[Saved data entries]
---
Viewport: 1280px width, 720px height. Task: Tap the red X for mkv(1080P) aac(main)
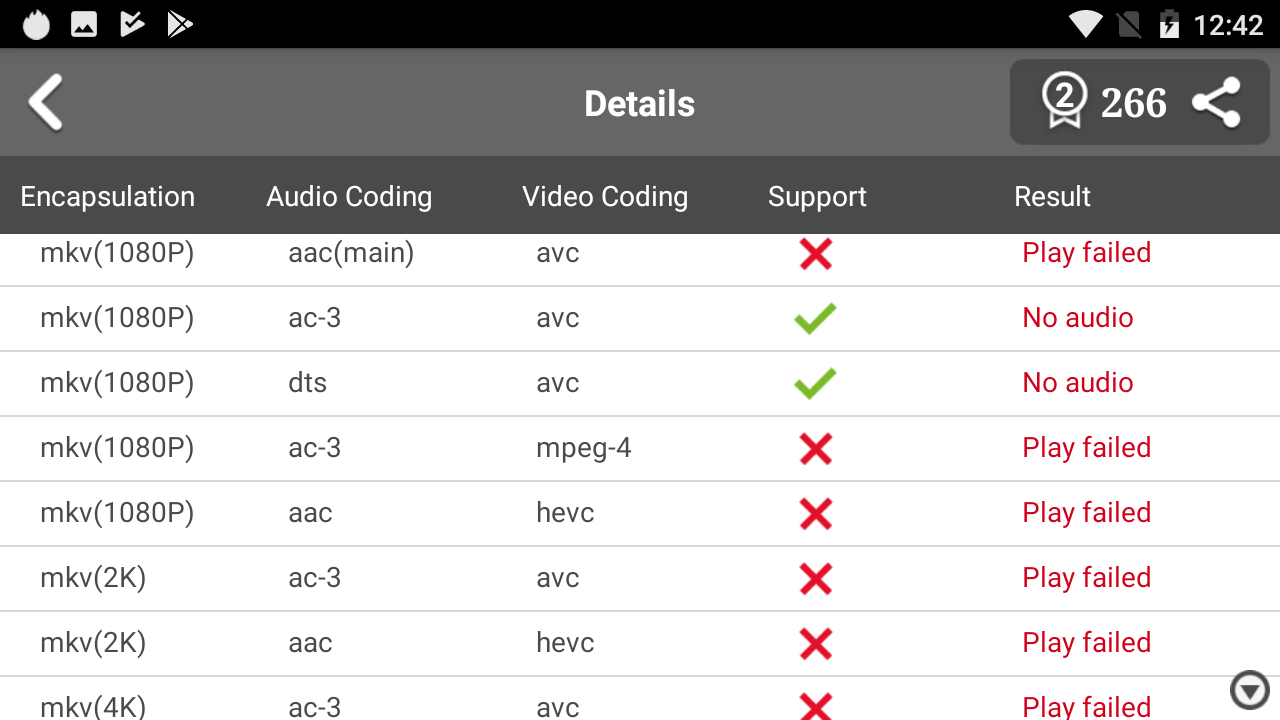816,254
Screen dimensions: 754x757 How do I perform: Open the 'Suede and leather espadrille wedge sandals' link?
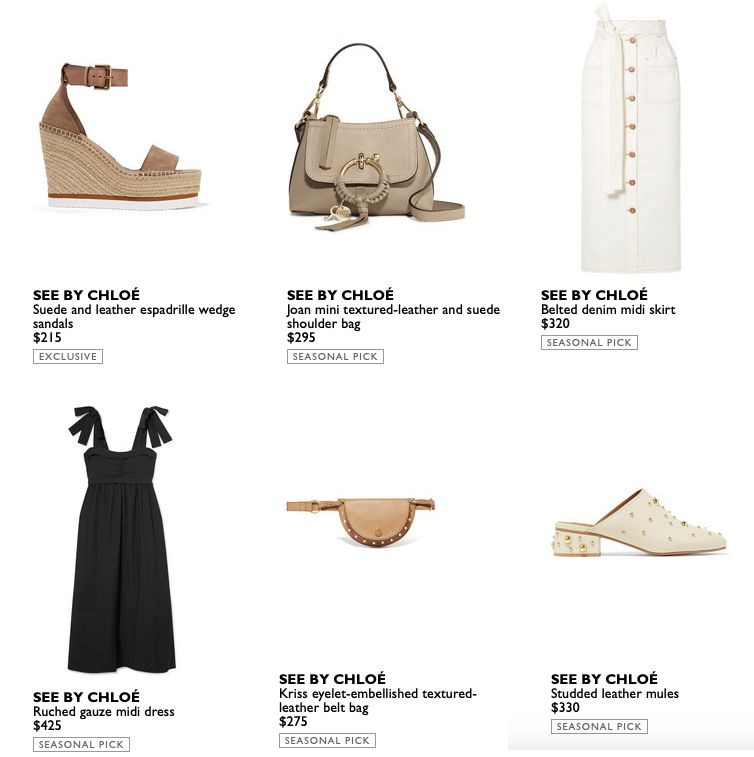coord(134,316)
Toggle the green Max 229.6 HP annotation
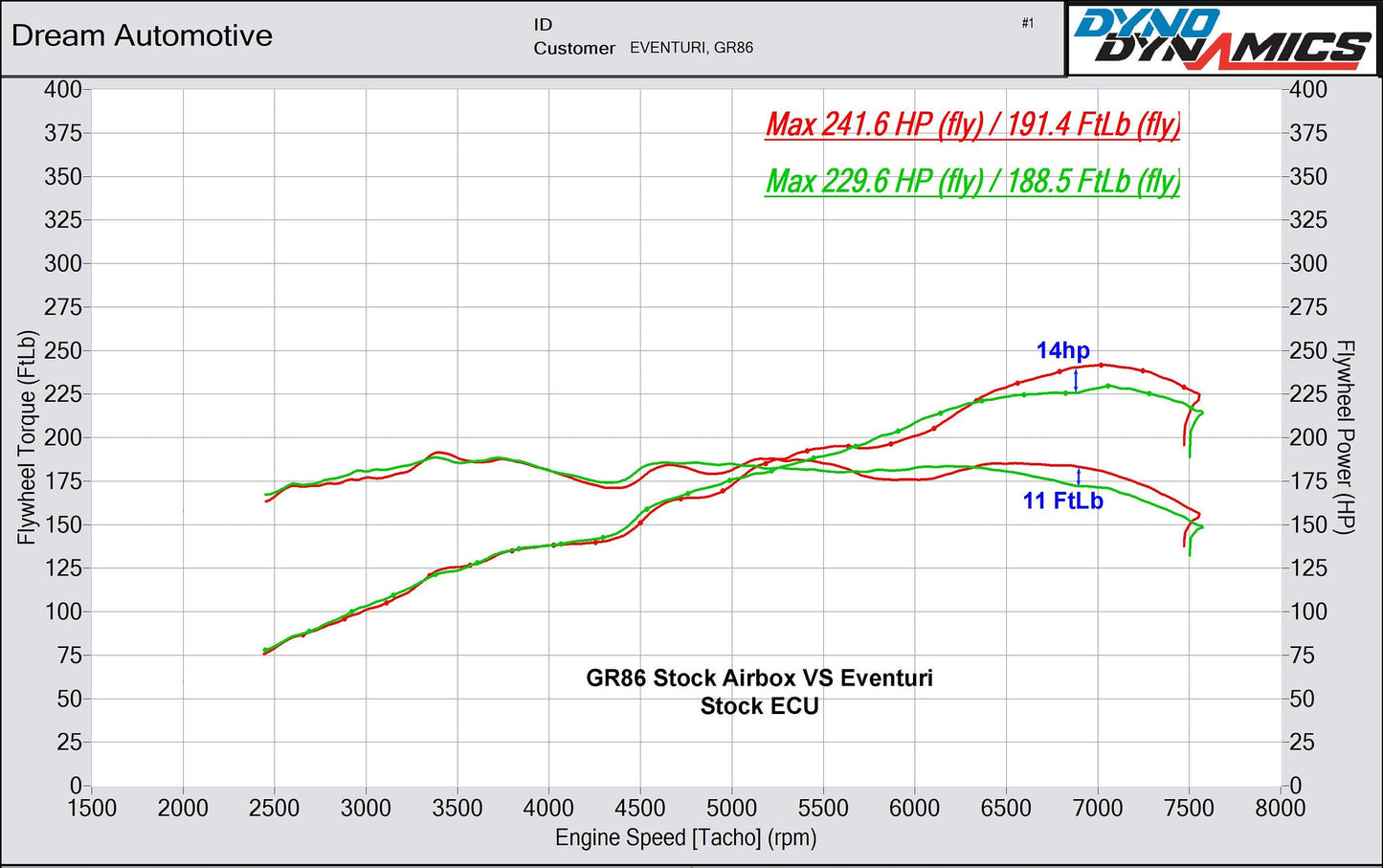This screenshot has height=868, width=1383. point(972,181)

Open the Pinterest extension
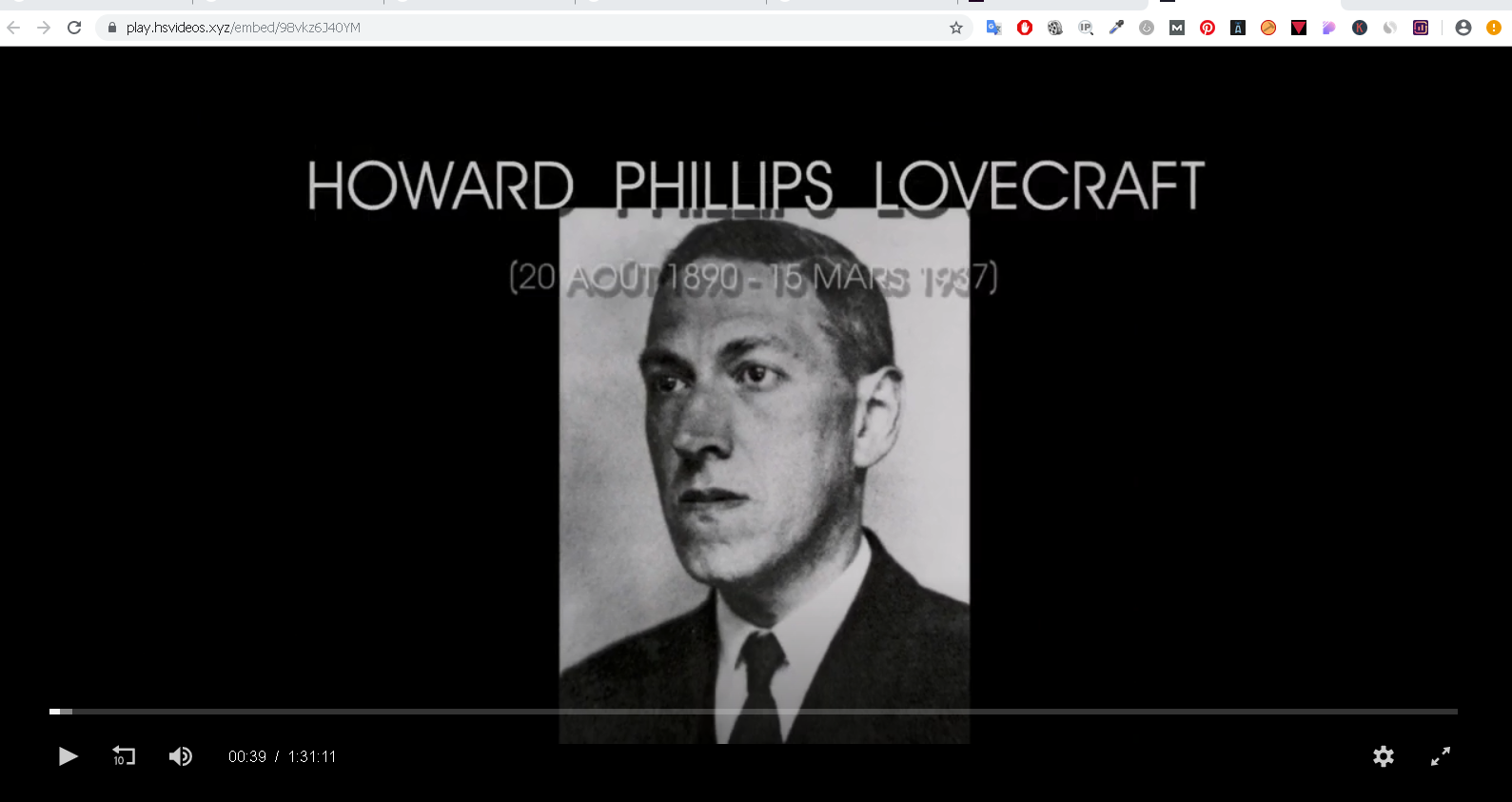click(1208, 28)
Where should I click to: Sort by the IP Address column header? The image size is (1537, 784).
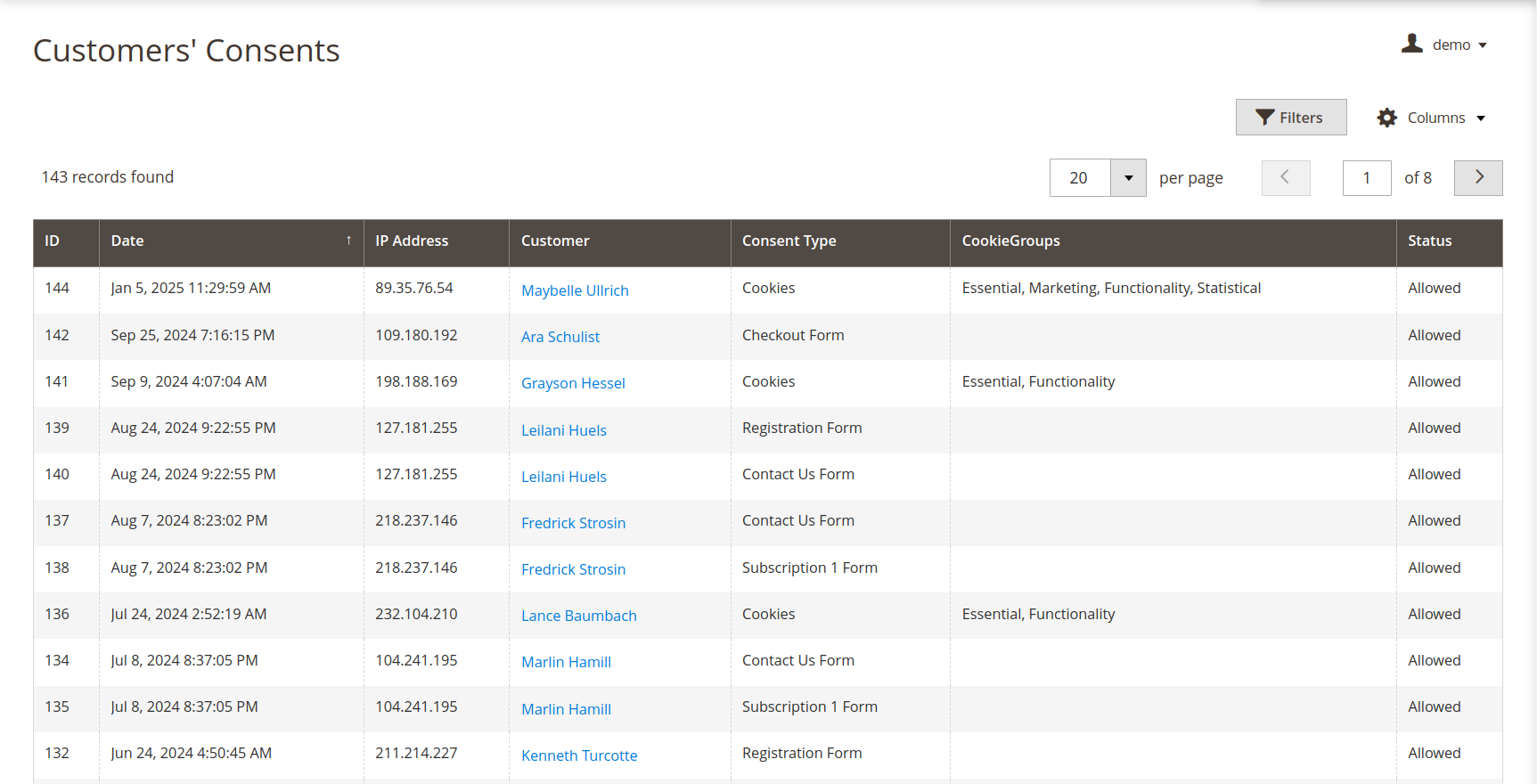pyautogui.click(x=412, y=241)
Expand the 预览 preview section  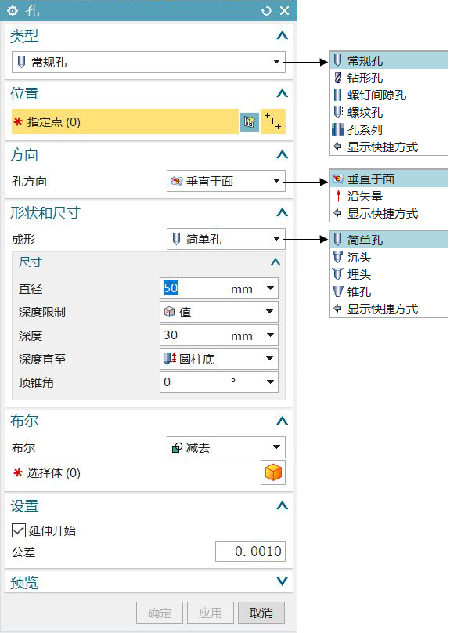click(282, 581)
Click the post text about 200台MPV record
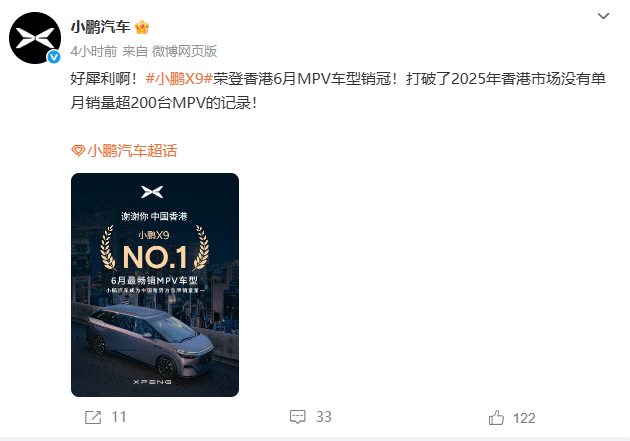This screenshot has height=441, width=630. [338, 91]
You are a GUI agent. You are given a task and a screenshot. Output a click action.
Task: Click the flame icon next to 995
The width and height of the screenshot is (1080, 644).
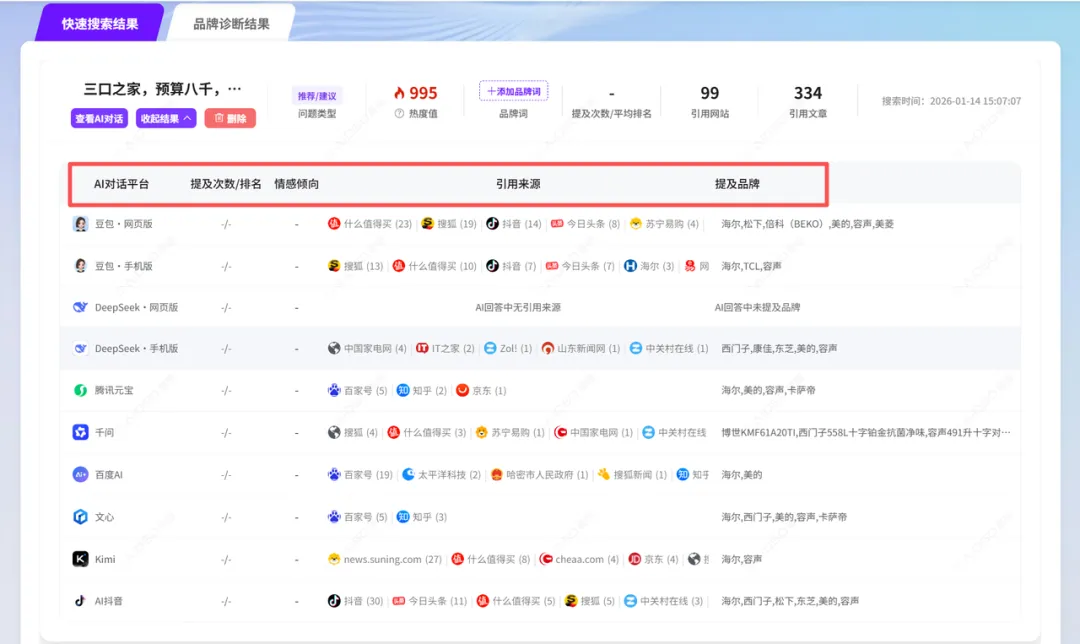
---
Output only the lines running from the one containing "You are a GUI" to the end of the records, inclusive and exact; skip the pictures.

● **Final answer**
You are a GUI agent. You are given a task and a screenshot. Output a click action.
Task: Click the flame icon next to 995
The width and height of the screenshot is (1080, 644).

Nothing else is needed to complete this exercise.